Cellular waste management is important for aging.
Just as communities and businesses have to treat and dispose of their garbage, so too do the cells in our bodies. Beyond simply waste management, a cell’s strategies for taking out the trash turns out to be one of the most exciting areas of research in the biology of aging.
Buck scientist Malene Hansen, PhD, who is also the Institute’s Chief Scientific Officer, explains that a cell’s garbage and recycling center, which is a process called autophagy, is involved in many of the things that go wrong with aging. “Autophagy is a main example of a cell process related to aging that we can study to improve human health,” she says.
The term autophagy means “self-eating” or “self-digestion.” While that might sound alarming, it is a very beneficial action that a cell performs to maintain its health and to respond to stress.
Basically, says Hansen, cells figure out how to keep house by taking a piece of membrane to form a kind of bag that sequesters various proteins or cell organelles targeted for disposal, then delivering them to lysosomes for processing. Lysosomes are the recycling centers of the cell, containing enzymes that break down unneeded molecules. As a result, unnecessary or harmful cellular components are broken down, and then recycled into new molecules that the cell can use to build new and better components.
Autophagy is necessary for general maintenance of the cell (continuous turnover of cellular components, including organelles), as well as disaster response (to stress such as starvation, infection or excess heat). It also plays a role in normal cell development and immune responses.
With age, autophagy function declines, which may lead to a backup of damaged and toxic proteins and other cellular components, says Hansen, and contributes to cancer development, neurodegeneration, and aging. “Although we don’t yet know exactly how autophagy decreases with age, it is becoming increasingly clear that preserving it can reduce the problems caused by damaged molecules that accumulate with age and in turn improve healthspan and lifespan,” she says.
Hansen and her lab members wonder what can be done to slow or prevent the decline of autophagy.
“There are a lot of questions,” she says. Autophagy is a multi-step process involving more than 40 proteins and things can go awry at any step along the chain of events. Problems can occur with the membrane that forms the trash bag, selection of which trash goes into which bag, or in the transport and delivery of the bags to the recycling center.
“These pathways in the cell decline over time, which can be like running out of trash bags, or potholes can develop on the transportation highways, or the recycling center can run out of supplies,” she says. Any of these problems can make the intricate process less efficient, allowing buildup of harmful compounds, which impairs cell functions.
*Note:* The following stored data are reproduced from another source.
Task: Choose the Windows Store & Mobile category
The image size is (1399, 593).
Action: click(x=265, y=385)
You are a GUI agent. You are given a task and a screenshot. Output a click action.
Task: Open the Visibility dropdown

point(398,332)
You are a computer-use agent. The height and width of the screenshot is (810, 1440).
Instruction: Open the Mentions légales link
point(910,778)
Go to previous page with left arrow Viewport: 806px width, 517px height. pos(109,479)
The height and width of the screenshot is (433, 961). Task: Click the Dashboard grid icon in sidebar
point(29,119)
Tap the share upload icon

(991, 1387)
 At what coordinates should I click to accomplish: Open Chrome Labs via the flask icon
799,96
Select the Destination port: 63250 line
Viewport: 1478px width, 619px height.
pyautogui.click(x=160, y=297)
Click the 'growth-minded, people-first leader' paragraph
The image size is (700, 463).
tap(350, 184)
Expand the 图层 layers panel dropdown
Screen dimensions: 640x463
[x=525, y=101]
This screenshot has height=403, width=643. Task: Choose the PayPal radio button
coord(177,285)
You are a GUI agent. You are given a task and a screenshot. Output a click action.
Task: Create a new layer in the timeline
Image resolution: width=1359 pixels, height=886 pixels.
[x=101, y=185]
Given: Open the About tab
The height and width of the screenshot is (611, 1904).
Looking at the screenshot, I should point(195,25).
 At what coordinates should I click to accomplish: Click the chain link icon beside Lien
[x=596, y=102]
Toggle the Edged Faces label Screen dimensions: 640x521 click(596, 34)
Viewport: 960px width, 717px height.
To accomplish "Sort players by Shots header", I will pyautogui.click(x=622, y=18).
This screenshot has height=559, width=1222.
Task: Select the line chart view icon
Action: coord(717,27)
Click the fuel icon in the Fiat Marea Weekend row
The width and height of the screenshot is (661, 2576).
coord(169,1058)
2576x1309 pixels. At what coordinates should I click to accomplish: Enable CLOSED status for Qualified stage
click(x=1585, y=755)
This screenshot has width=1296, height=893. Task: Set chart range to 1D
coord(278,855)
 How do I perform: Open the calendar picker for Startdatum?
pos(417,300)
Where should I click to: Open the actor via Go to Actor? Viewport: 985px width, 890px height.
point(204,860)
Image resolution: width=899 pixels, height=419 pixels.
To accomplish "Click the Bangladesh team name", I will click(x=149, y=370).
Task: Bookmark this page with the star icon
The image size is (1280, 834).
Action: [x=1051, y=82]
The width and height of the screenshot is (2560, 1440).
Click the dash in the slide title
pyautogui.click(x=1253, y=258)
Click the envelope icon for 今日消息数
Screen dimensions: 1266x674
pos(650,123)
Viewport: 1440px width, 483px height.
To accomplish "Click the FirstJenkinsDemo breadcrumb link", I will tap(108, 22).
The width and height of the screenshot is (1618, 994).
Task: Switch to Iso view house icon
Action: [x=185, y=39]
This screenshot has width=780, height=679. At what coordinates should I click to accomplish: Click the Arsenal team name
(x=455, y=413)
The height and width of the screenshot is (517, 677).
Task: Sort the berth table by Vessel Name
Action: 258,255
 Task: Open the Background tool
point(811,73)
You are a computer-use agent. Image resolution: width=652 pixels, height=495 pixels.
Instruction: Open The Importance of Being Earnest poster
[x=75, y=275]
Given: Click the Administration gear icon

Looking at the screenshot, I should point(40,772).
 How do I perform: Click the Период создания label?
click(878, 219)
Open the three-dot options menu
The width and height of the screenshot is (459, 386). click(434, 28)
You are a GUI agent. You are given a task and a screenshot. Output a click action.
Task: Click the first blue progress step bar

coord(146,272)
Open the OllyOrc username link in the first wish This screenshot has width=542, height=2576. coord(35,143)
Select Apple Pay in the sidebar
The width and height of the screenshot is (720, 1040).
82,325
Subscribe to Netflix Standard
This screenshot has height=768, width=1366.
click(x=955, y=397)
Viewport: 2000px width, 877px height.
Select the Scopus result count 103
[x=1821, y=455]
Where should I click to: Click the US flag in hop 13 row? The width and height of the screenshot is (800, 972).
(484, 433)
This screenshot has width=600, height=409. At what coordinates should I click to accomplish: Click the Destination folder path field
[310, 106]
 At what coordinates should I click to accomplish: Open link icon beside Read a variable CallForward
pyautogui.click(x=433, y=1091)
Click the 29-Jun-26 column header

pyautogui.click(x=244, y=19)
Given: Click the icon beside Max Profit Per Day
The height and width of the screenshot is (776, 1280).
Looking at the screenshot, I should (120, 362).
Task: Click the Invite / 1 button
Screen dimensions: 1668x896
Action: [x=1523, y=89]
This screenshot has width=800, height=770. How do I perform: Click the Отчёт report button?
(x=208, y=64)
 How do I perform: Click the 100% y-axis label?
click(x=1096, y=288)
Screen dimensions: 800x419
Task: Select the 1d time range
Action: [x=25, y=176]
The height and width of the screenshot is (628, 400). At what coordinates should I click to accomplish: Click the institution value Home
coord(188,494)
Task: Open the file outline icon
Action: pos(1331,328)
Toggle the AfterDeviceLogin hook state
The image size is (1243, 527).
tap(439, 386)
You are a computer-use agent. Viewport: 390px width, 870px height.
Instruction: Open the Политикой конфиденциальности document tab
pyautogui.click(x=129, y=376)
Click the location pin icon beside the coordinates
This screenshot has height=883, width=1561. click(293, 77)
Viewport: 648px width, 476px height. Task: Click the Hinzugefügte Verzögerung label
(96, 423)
With all of the advantages that functioning autophagy offers, it is natural to wonder if people can manipulate the process to not only prevent decline but boost it. It has been popularized as a “hack” to prevent aging, and help combat not only one, but many age-related diseases.
There are many ways to naturally boost autophagy, such as through fasting, restricting calorie intake, following a ketogenic diet, or via a personal favorite of Hansen’s, exercising. “Humans can exercise to induce autophagy, but whether that increases lifespan in humans is not known,” she says. “Humans are challenging as experimental subjects when it comes to asking questions about the molecular mechanisms of aging.”
That’s why Hansen’s lab uses worms and cell cultures to work out how autophagy affects aging, with the goal of being able to ultimately help prevent multiple age-related diseases in humans. “Working at the intersection of aging and autophagy, we hope to identify new mechanisms to potentially find ways to treat people in the future,” she says.